-- Source passage --
Lisa Thompson (B.S., ’92; M.S., ’96) is a professor of Family Health Care Nursing at University of California, San Francisco.
Barbara McVeigh (B.A., ’94) is the director of “Gaza By No Other Name: Jimmy Carter’s Vision.” It screened in Dublin, Ireland, on Sept. 6. She was invited by the European Council to speak at the World Forum for Democracy in France in November 2025 about her efforts to celebrate Carter’s policies and approach to peace and diplomacy.
Kirby Wright (MFA, ’94) has recently written stories in literary magazines published by Binghamton University, Chatham University, University of Baltimore and University of Canberra in Australia. The stories are set in his home state of Hawaii.
Michael Sacramento (B.A., ’96) is a member of the 2727 Artist Co-op in Berkeley. The 2727 gallery featured his mixed-media art in its recent exhibitions “Water” and “Sense of Place.”
Michael Loleng (B.A., ’97) won the 2025 Racquet Sports Professionals Association (RSPA) NorCal Diversity Award. He is Asian American Task Force chair and Northern California chapter president of the RSPA. He also serves on the diversity, equity and inclusion committee of the U.S. Tennis Association Northern California.
Zeke Pinheiro (B.A., ’01) is an editor at Industrial Light & Magic.
Krystina Sibley (B.A., ’02) has been promoted to director of content and communications at Promova, a womanowned marketing agency driving media presence and revenue for professional services companies. Sibley credits the Department of Journalism for instilling in her excellence in writing, research and strategic thinking.
Karen Lissy Fonthal (B.S., ’03) is the CEO of INTEDCO, a company that helps individuals and institutions validate foreign degrees and navigate U.S. educational and regulatory systems. She is also president of the Orange County Women’s Entrepreneur Network.

-- To-do list --
(A) What award did Michael Loleng win, according to the alumni notes?
(B) Resume the alumni notes after the entry on Karen Lissy Fonthal, keeping their format and tone.
The data aren't needed for any of this.

-- Available data --
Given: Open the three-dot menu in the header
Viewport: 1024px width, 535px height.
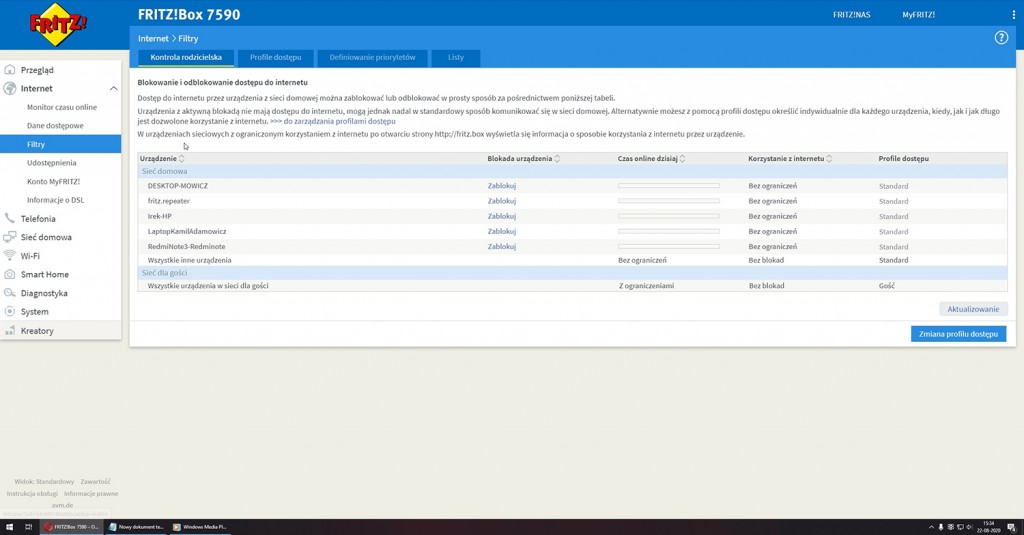Looking at the screenshot, I should [x=1012, y=15].
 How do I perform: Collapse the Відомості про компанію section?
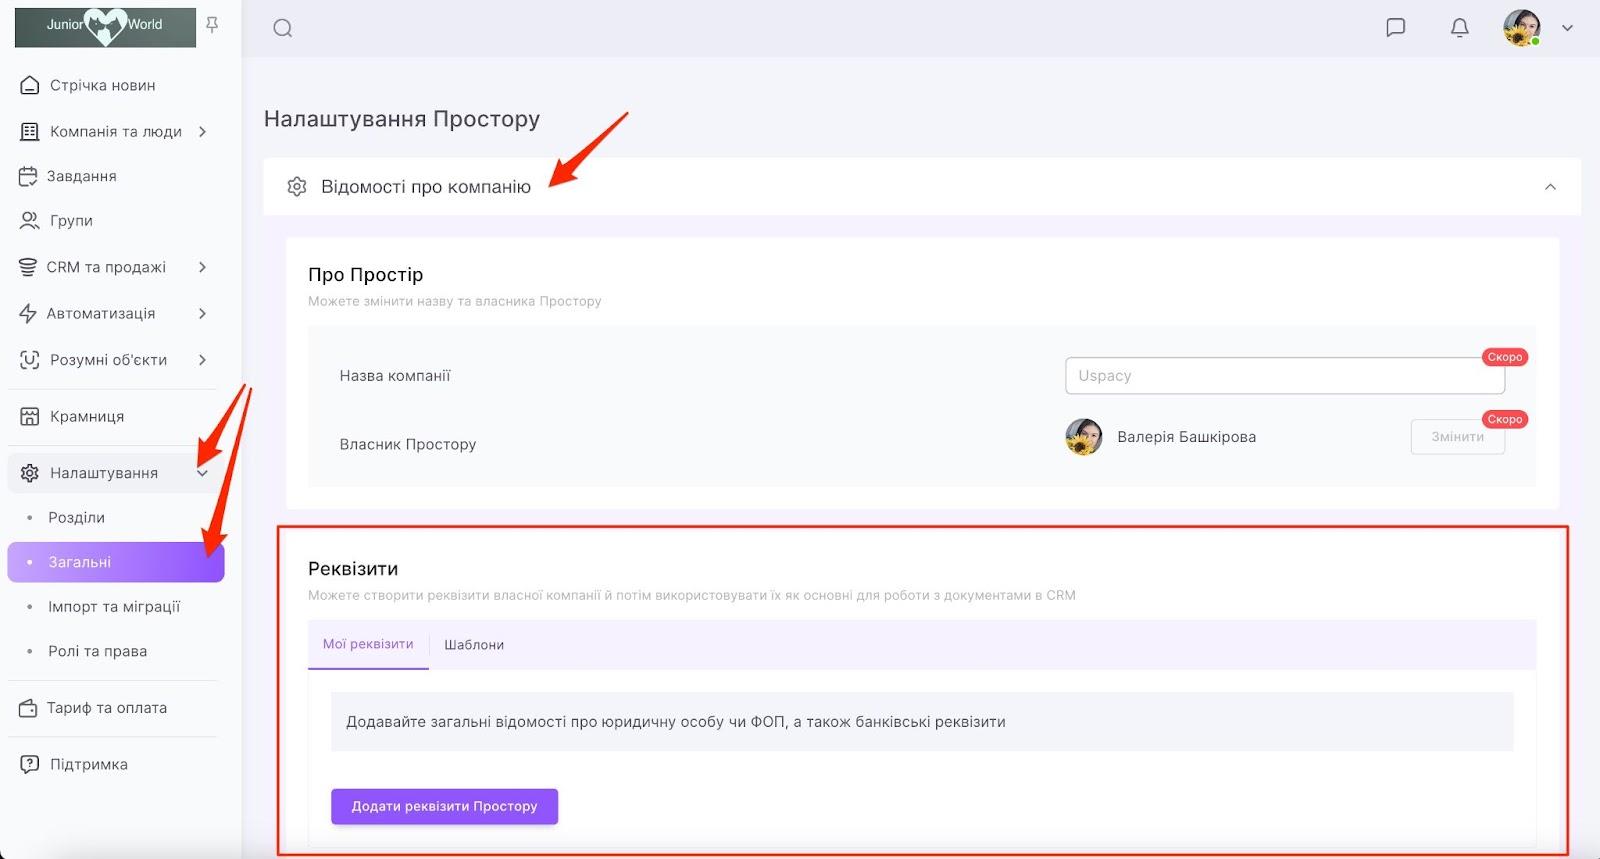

-- The replies --
(A) The 2025 Racquet Sports Professionals Association (RSPA) NorCal Diversity Award.

(B)
Joseph Jelincic (B.A., ’07) is the California State University system’s associate vice chancellor for labor relations and collective bargaining.
Zach Mack (B.A., ’09) is a podcast producer, storyteller and host for Vox Media and National Public Radio’s “Embedded” and “This American Life.” He appeared on PBS’ “News Hour”
Alyssa Royce (B.A., ’13) married Zachary Leonard in March. Over 30 SFSU alumni attended their wedding in Burlingame, ranging from the Class of 1960 to the Class of 2020.
Eileen Gonzales (M.S., ’14) is an assistant professor of Physics and Astronomy at SFSU. She recently co-authored major research papers in the journals Nature and Science.
Juan Acosta (B.A., ’19) is a 2025 California Legislative LGBTQ+ Caucus Pride honoree. He is an advocate for LGBTQ+ youth mental health.
Chris Pestano (M.S., ’25) is pursuing a career in quantum computing. He is a computer systems engineer at Lawrence Berkeley National Laboratory.
Eduardo Rodriguez (B.S., ’25) is a corporate banking trainee at Tasi Bank’s San Francisco headquarters.